Comments from our Foolish Readers

Help us keep this a respectfully Foolish area! This is a place for our readers to discuss, debate, and learn more about the Foolish investing topic you read about above. Help us keep it clean and safe. If you believe a comment is abusive or otherwise violates our Fool's Rules, please report it via the Report this Comment Report this Comment icon found on every comment.

  • Report this Comment On December 16, 2009, at 6:16 PM, Fool wrote:

    I would much rather watch TV on my big screen. While I can stand to watch some shows i may have missed on my laptop, it get's really old really fast, much rather sit and watch on my big screen with surround sound in all it's 58 inch HD glory! like the convinience of TV everywhere but my living room is still the place to be!
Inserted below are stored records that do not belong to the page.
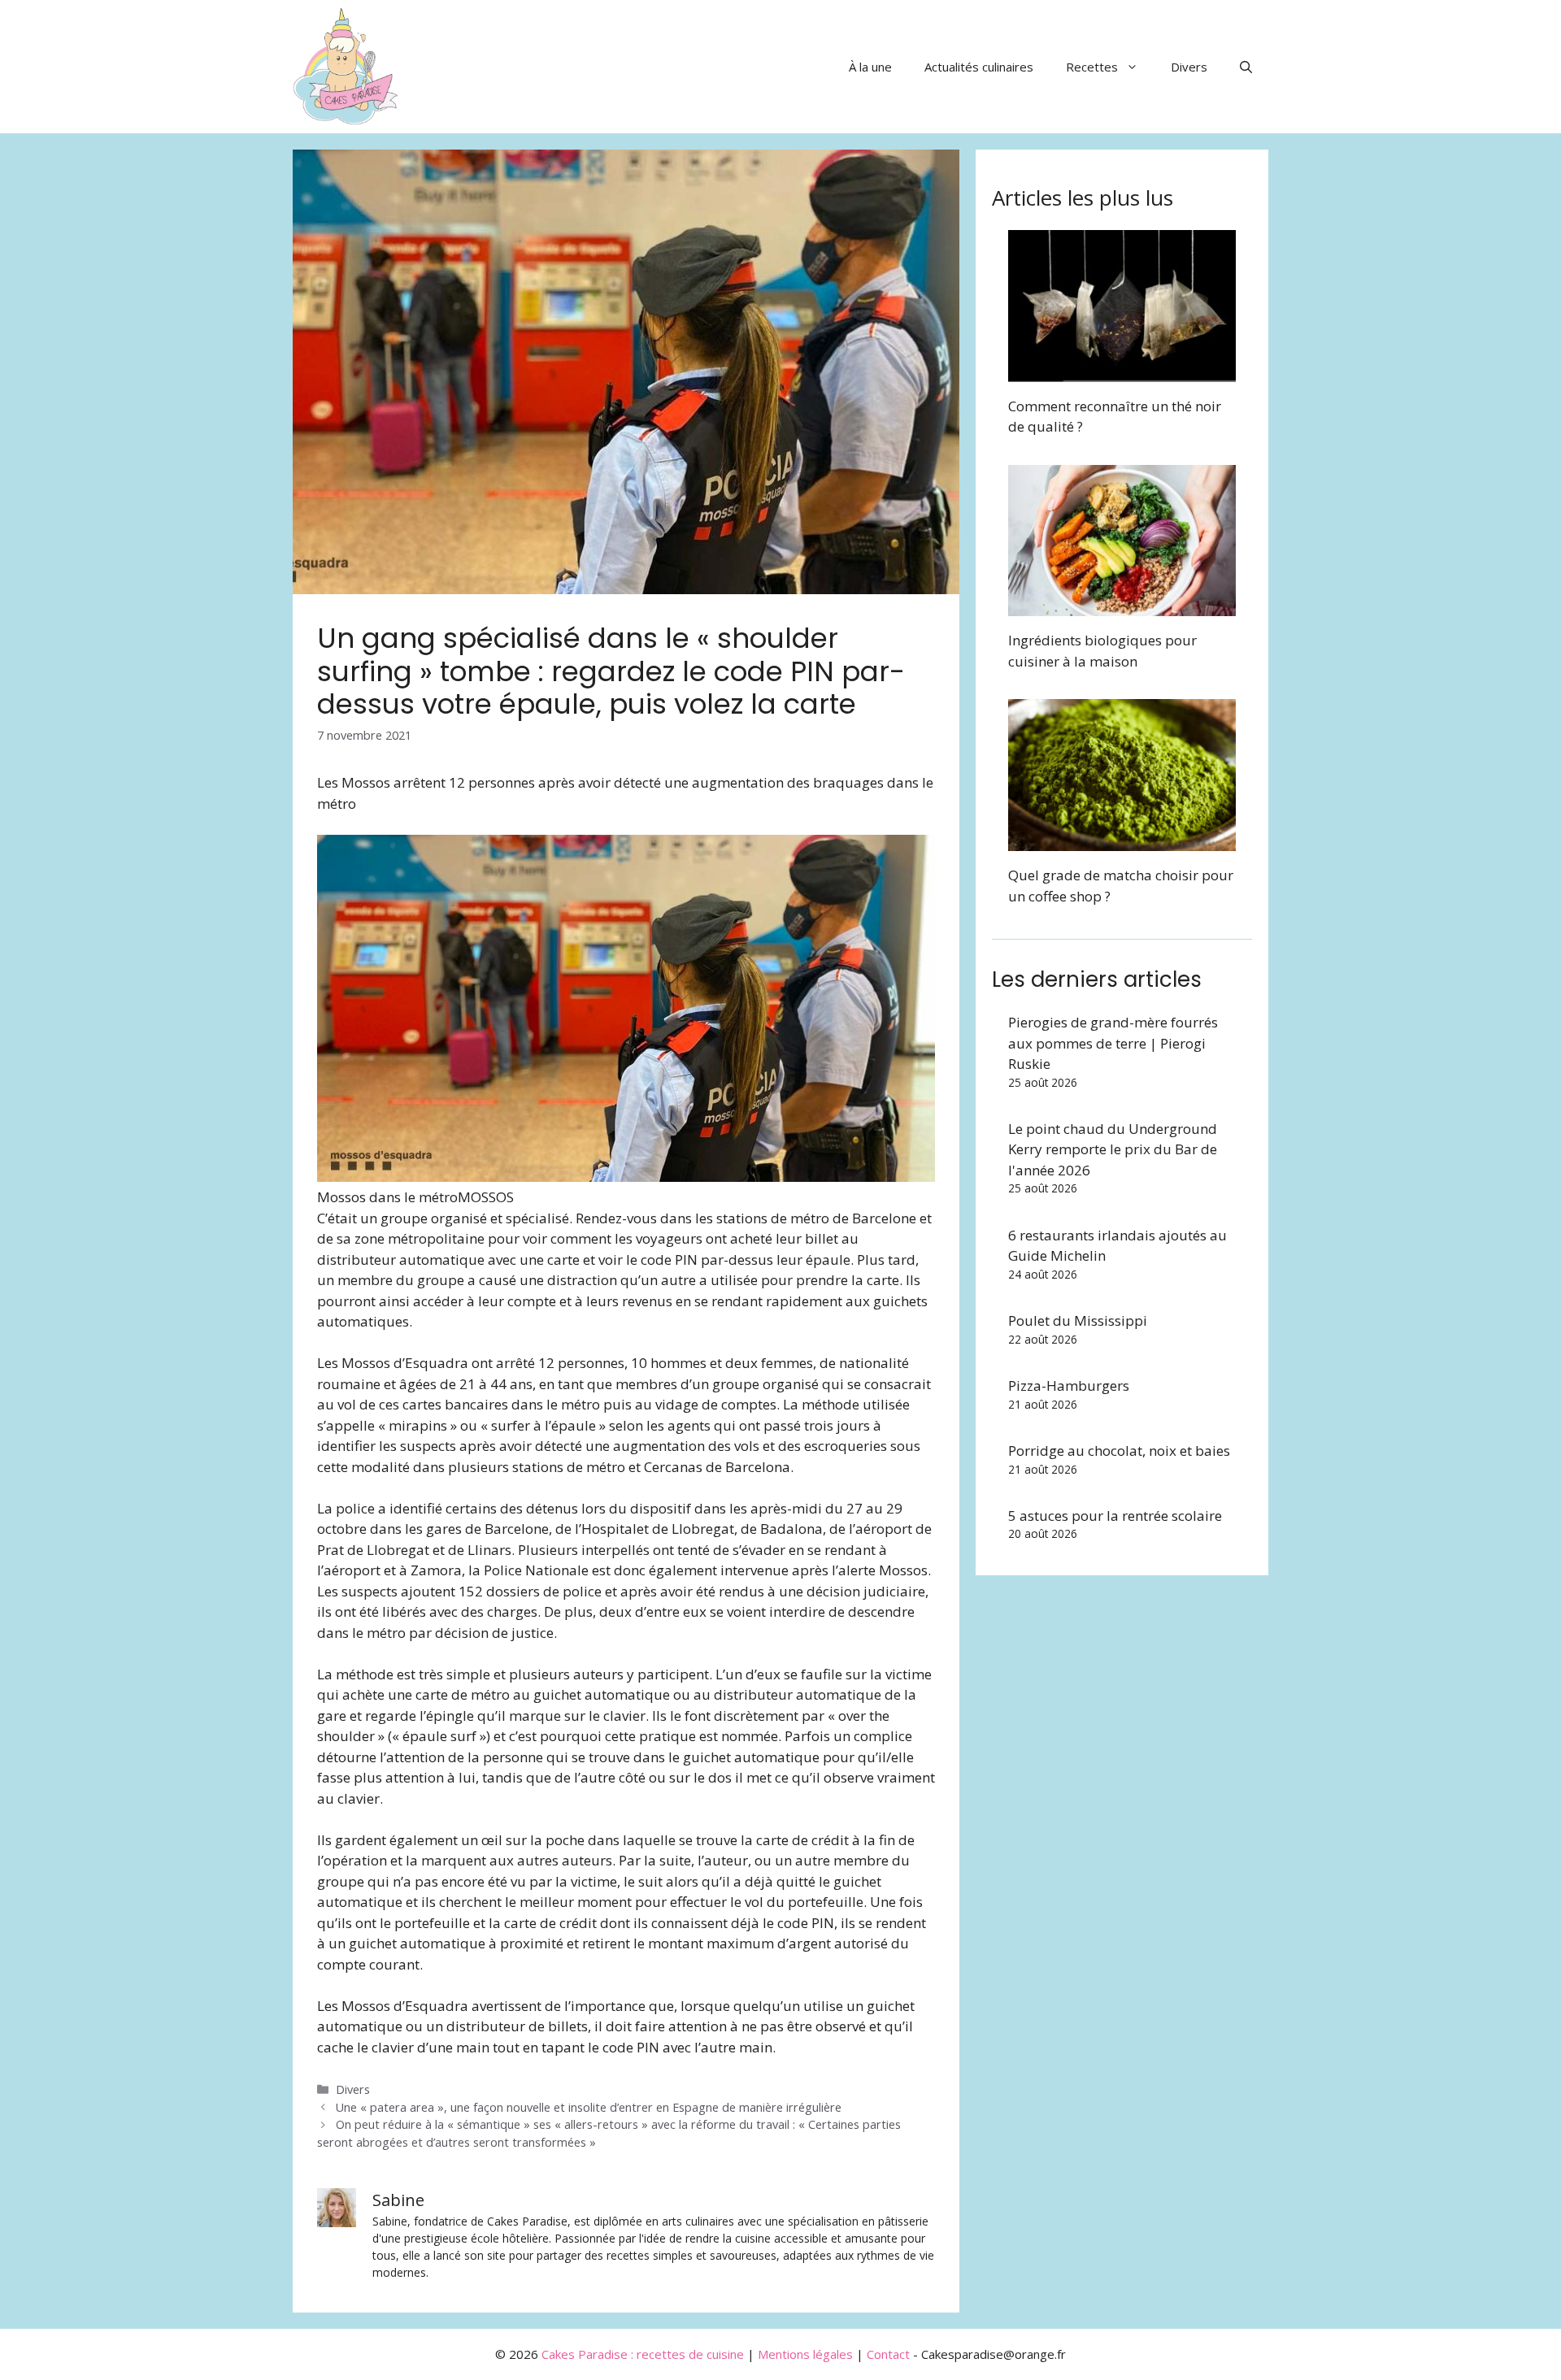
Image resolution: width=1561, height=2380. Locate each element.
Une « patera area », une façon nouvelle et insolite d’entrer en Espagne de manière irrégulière (588, 2107)
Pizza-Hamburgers (1068, 1385)
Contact (888, 2354)
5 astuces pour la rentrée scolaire (1115, 1515)
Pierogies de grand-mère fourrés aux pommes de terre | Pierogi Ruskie (1113, 1043)
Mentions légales (805, 2354)
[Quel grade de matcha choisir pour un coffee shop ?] (1122, 841)
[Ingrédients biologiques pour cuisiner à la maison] (1122, 606)
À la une (870, 67)
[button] (1246, 66)
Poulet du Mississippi (1077, 1320)
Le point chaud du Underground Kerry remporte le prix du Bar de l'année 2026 (1112, 1149)
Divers (1189, 67)
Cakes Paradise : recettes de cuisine (642, 2354)
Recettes (1092, 67)
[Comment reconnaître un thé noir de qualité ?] (1122, 371)
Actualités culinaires (978, 67)
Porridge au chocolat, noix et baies (1119, 1450)
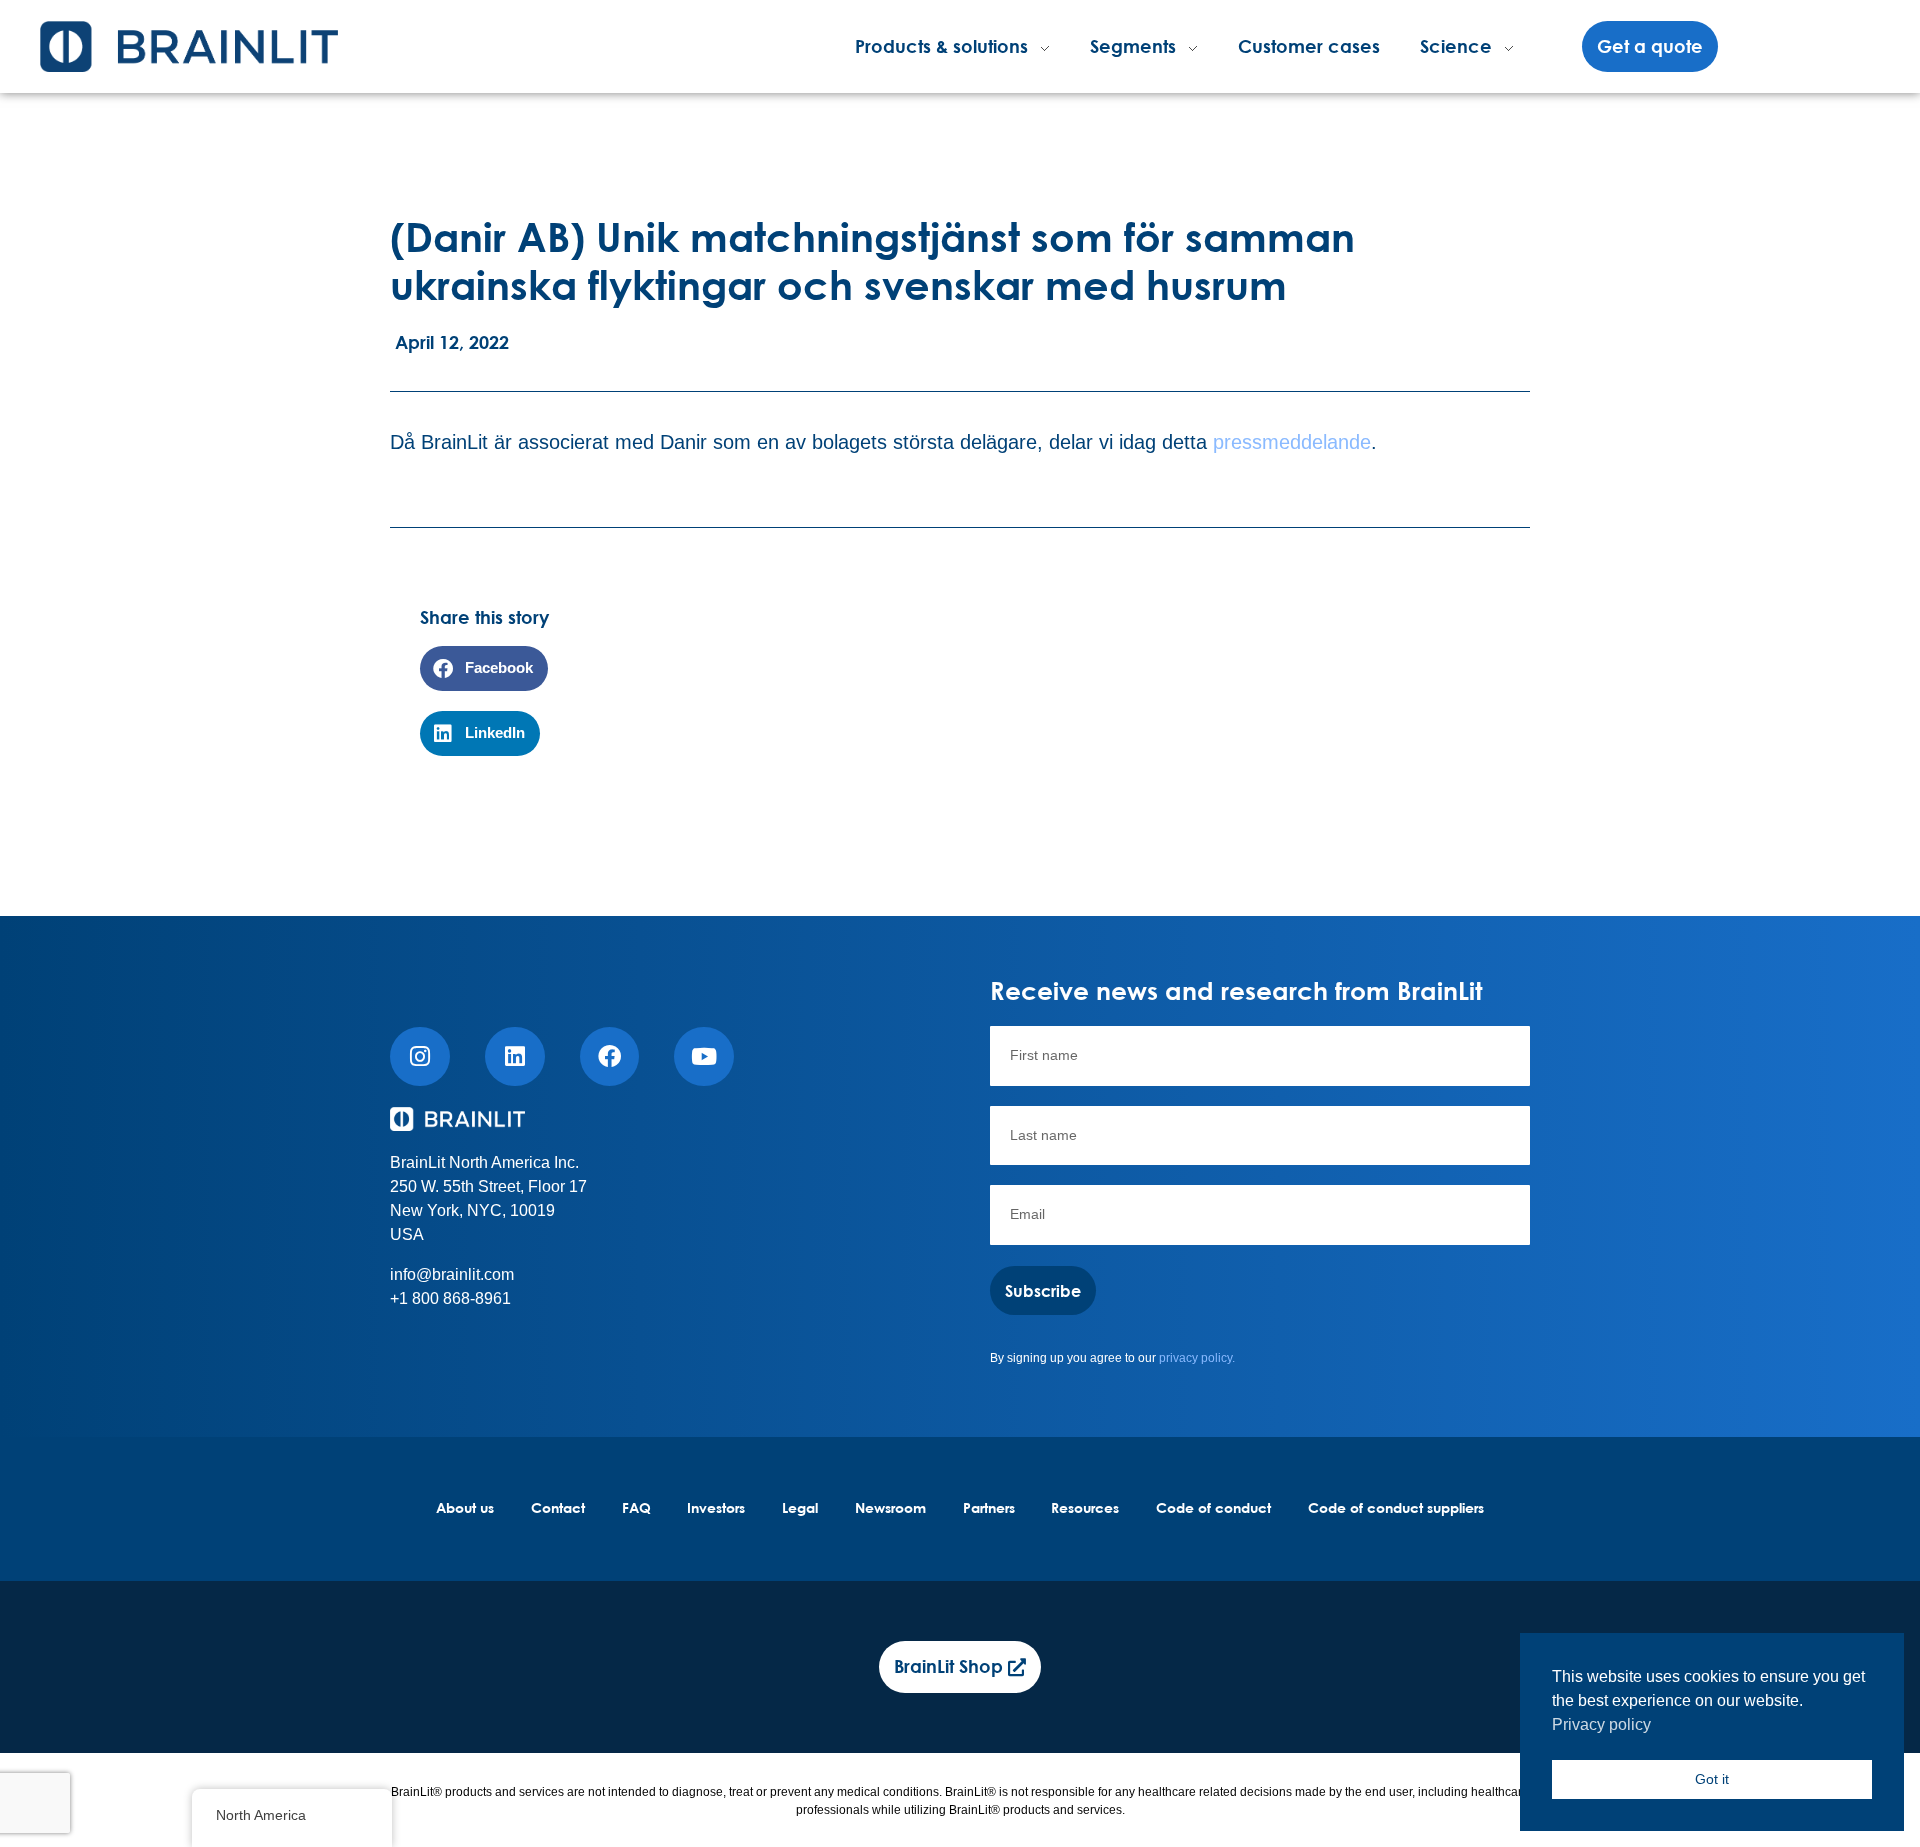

Love My HD Cable and HD Video on Demand!

  • Report this Comment On December 16, 2009, at 10:30 PM, mimemc09 wrote:

    Anders it's going to combination of both. TV on a phone is a convenience if you're on an airplane or a bus. TV on your computer is the same (or a distraction from work). The real key here, and what will be the end result, is delivering TV through the internet in HD to the 50" TV. Bandwidth is going through the roof. Phones are already migrating to internet. TV will be next. Given Comcast has data connections in so many homes, they'll develop it now through Xfinity, work out the kinks and then deliver it to the home TV. Best of both worlds.

  • Report this Comment On December 17, 2009, at 10:29 AM, rogergermantown wrote:

    For people travelling with laptops, I can see this being a convenience for spending time waiting at airports. However, for both my wife & I, each with our own laptops at home, we just won't get any new value. TV is either a convenience (like radio) for catching up on news via small TV in kitchen at mealtimes, or for enjoying the flatscreens in the living room or bedroom.

    The only time the new service might be of value to us is when there is some content (programming) that is available on Fancast is not available on our standard On Demand service from Comcast. Then I will tether my laptop to the bigger screen to get full screen pix. In a next generation TV I expect the computer capabilities to be built into the TV so no external computer will be needed.